Often we may hear the sentiment that “everyone has a story,” yet stories don’t necessarily happen automatically: Every self-aware person has memories of their experience; and stories occur with the construction of these memories as a presentation of a sequence of events. From the point of view of constructing a post-Hurricane Maria Portrait-Story, la huracán occurs as an initiatory moment, from which at least some semblance of self-determination usually follows.

Some participants internalized this underlying salience, of emphasizing the lived experiences of positivity (even if despite, because of, or after negativity), more so than others; in any case, outreach clearly put forth the thematic angle. Potential participants were often handed a highly legible handwritten invitation (inked on analog photographic paper, matboard, hanging file folders, sketch paper or index cards, etc.), which struck a balance between fancifully florid gestalt conveying creative intent and plainness conducive to smooth literary digestion:

These contained some variant of:

Cualquiera persona que quiera escribir a mano su cuento de como sobrepasό Maria en Puerto Rico venga y participle Al Proyecto de Cuento-Retrato  . . . Especificamente, como te sentiste solidario y como practiste en apoyo mutuo en tu barrio or communidad?

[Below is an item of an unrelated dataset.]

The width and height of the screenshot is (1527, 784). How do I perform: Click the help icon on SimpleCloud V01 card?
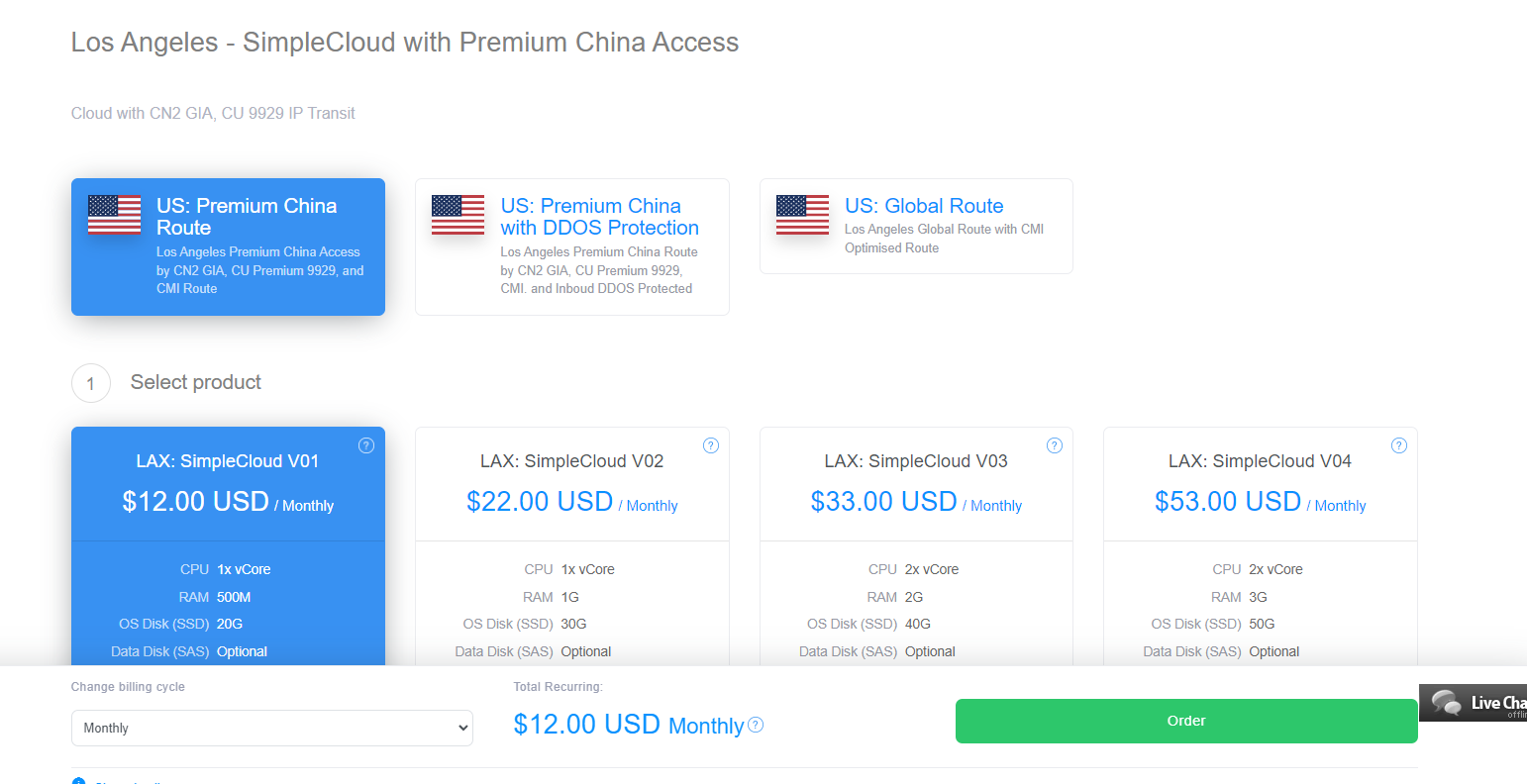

Which approximately translates:


Anyone wanting to handwrite their story of overcoming (Hurricane) Maria in Puerto Rico is welcome to include themselves in The Portrait-Story Project . . . Specifically, how did you practice solidarity and mutual aid in your neighborhood or community?


“Solidarity” is a noun which translates as Solidaridad, and has the adjectival form solidario; which only has scant, incomplete or seldom-used single word English-language translation. Due to the legacy of Imperio Español, more Hispanophones live in the western hemisphere than the Iberian Peninsula from whence their romance language originates. Historically, Latin America has seen stronger peasant, labor and indigenous movements than its North American counterpart; thus, its venaculars wield greater succinctity and commonplace in regard to la lucha (generally, in this context, “people’s social struggle”), despite that, generally, word and syllable counts tend to run higher when English is translated to Spanish.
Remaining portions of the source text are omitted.